…стиль Прилепина, как всегда, безупречен — если под безупречностью понимать безотказную способность ставить дыбом шерсть у читателя на загривке.
Пульсирующая в каждой прилепинской строчке энергия и невероятный вербальный дар, заставляющий привычные предметы наливаться новыми, порой пугающе яркими цветами, — вещи настолько редкие, что, пожалуй, даже самоценные.
Однако «Чёрная обезьяна» — чтение престранное и не особо приятное.
Лев Данилкин
Прилепинская чёрная обезьяна — это нечто среднее между есенинским «чёрным человеком» и «белой обезьяной» из выражения «не думать о белой обезьяне»; двойник героя, его карикатурное отражение, твинпиксовский Боб из зеркала, тревожное второе я, о котором невозможно забыть; носки у героя — цветные, но обезьяна — вот она, чёрная. Ну и она всё время «выскакивает» в романе — то эпизод в армии, то с купленной не глядя игрушкой, то сутенёры на площади.
Раздвоение в голове героя, постоянную тревогу, «ожидание обезьян», разодранную надвое жизнь передаёт рваный ритм прозы, стаккато.
Удивительно: Прилепину отлично удаётся как раз то, что у обычных писателей получается натужно, книжно: ловить ритм; для этого нужно иметь не столько воображение и технику, сколько слух.
Проще всего объяснить, чем хороша прилепинская проза, так: кто угодно из писателей может получить Bad Sex Award — премию за худшее описание секса; а у Прилепина наоборот: у него ровно эти сцены замечательно получаются; сами найдите, увидите.
Здесь вообще много хороших периодов, точных реплик, уместных ремарок, остроумных аллюзий (на шаровские «Будьте как дети», к примеру).
Нескладная вроде бы «Чёрная обезьяна», если присмотреться, тонко сделана; в романе гуляет куча эхо, здесь всё друг с другом увязано, зарифмовано и закольцовано.
Это очень хорошая, с внутренней музыкой проза.
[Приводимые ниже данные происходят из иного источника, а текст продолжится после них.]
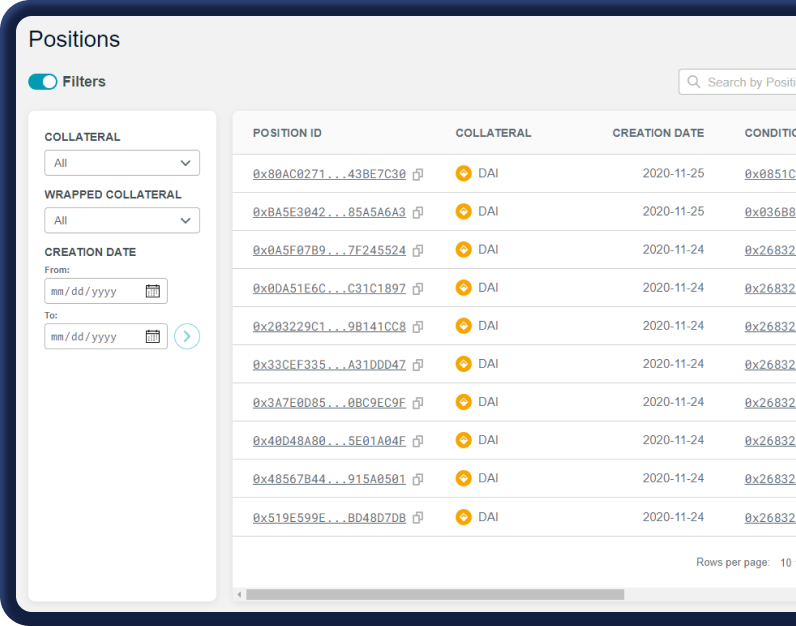Click copy icon beside 0x0DA51E6C...C31C1897
Screen dimensions: 796x626
coord(418,288)
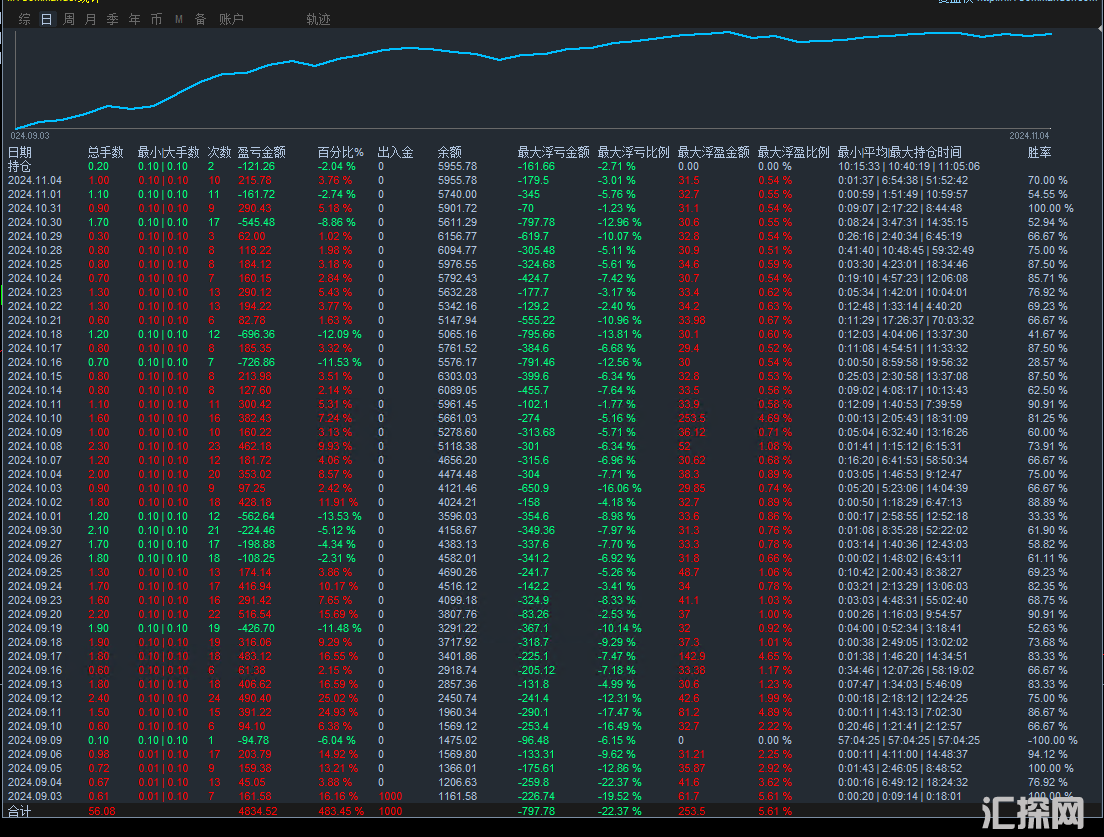The width and height of the screenshot is (1104, 837).
Task: Switch to the 周 weekly tab
Action: point(69,19)
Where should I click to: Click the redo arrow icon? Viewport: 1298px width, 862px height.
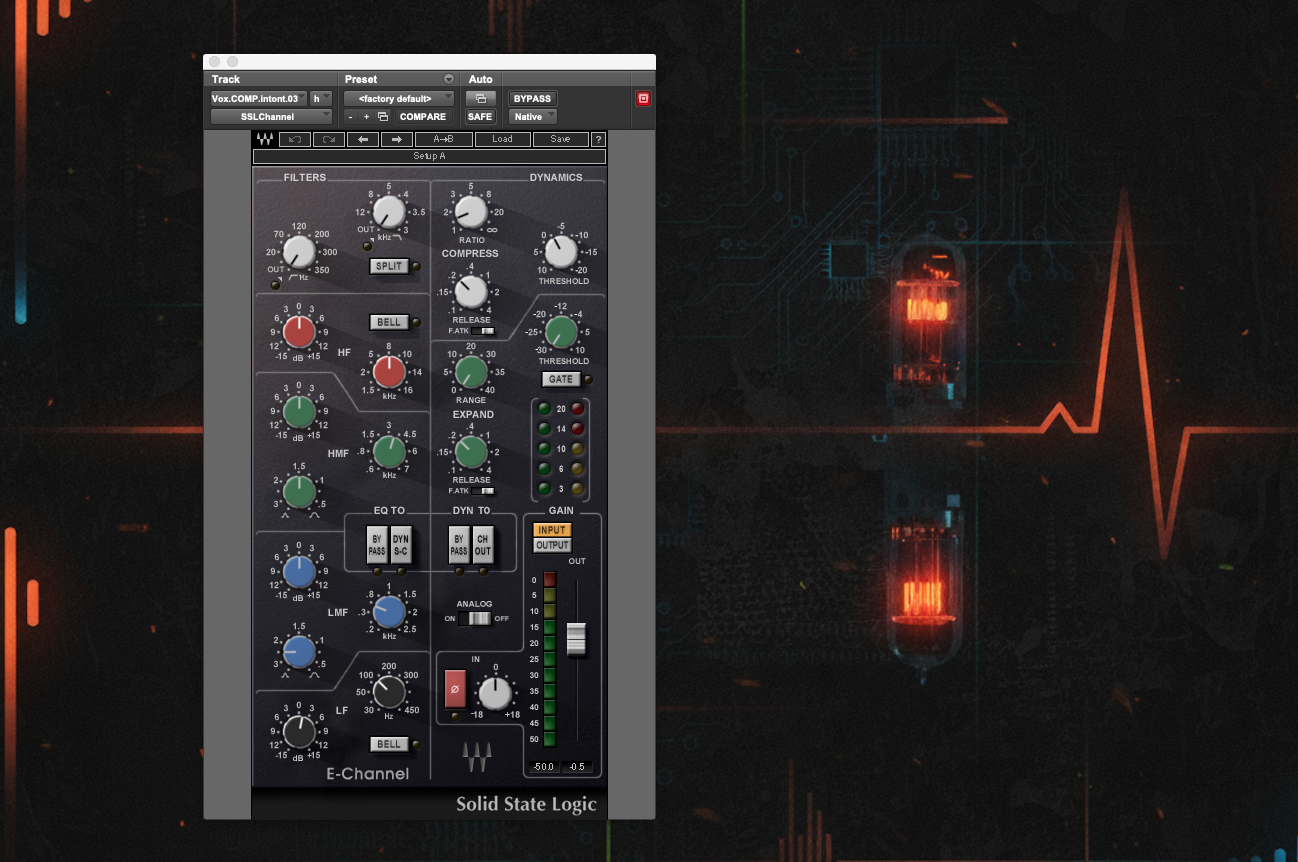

Литература перестает быть экраном и становится проводником; ты испытываешь те же преображения, что рассказчик: голову пронизывает поток жизни, время уносится зря, и больнее всего потому, что каждый промах страшен не тебе самому, а кому-то, кто важнее, чем ты. Очень точно; очень здорово.
Авдотья Смирнова
Самый часто встречающийся в романе эпитет — «липкий». Но эпитет всегда описывает состояние, доминирующую эмоцию, он не мысль, или не совсем мысль. И гораздо интереснее в романе те слова, которые совершают действие — не глагольное, не поступки-слова, а слова-намерения, впечатления.
Пальцы ног детоубийцы растопырены так, как будто собираются расползтись в стороны.
Двое разноглазых сумасшедших смотрят в четыре угла своими четырьмя глазами.
У проститутки с лица уползают брови.
У героя так разбито в драке ухо, что, если он высморкается, у него выпадет глаз.
То же ухо он прикрывает рукой, как будто оно «бабочка или лягушка». То есть, оно может улететь или упрыгать.
У милиционера такой лоб, про который герой думает «зачем он ему, что он им делает».
Глядя на высокого чиновника, герой только и может, что внутренне простонать: «Сколько же у него белых зубов, это просто замечательно!».
Человек в этом романе бесконечно распадается, расползается, растекается сам от себя, чавкая плотью по холодному полу. Печень, почки, кишки, языки, глаза, зубы — всё живёт отдельно друг от друга, а хочет — ещё отдельнее, ещё дальше, как будто все части существа противны друг другу, мешают друг другу, стыдятся друг друга.
Читая «Обезьяну» в первый раз, я никак не могла поймать ассоциацию: что же мне напоминает этот роман. И сначала я ошибочно брела по литературному лесу. Ну, понятно, любимый Прилепиным Леонов слышен в фамилиях. Шелестят, как у Газданова, метафоры. Даже Варгаса Льосу вспомнила с его «Войной конца света» в связи с обеими вставными новеллами — про древний город и про африканское детское воинство. Всё это оказалось ненужным, необязательным. Случайно в ЖЖ одного приятеля прочла запись и с облегчением ухватила ассоциацию за хвост — живопись Фрэнсиса Бэкона, одного из любимых моих художников. Бэконом преспокойно можно проиллюстрировать весь прилепинский роман от начала до конца. Невротическая смазанность фигур и отчётливость, иногда даже геометричность фона. Ощущение человека как движущегося мяса. Конвульсии, судороги этого мяса. Человек рвёт сам себя, человека рвёт самим собой. Крик и тошнота. Ненависть человека к самому себе в целом и горячая нелюбовь к отдельным частям себя.
И интересно, что эта ненависть и эта нелюбовь не является и не читается патологией. В ней гораздо больше сожаления о человеческой участи, муки о ней, гораздо больше любви, чем в гармоничной, цельной, здоровой злобе Саньки, предыдущего прилепинского героя.
Из знания, что человек ужасен, получается прекрасная литература, именно прекрасная.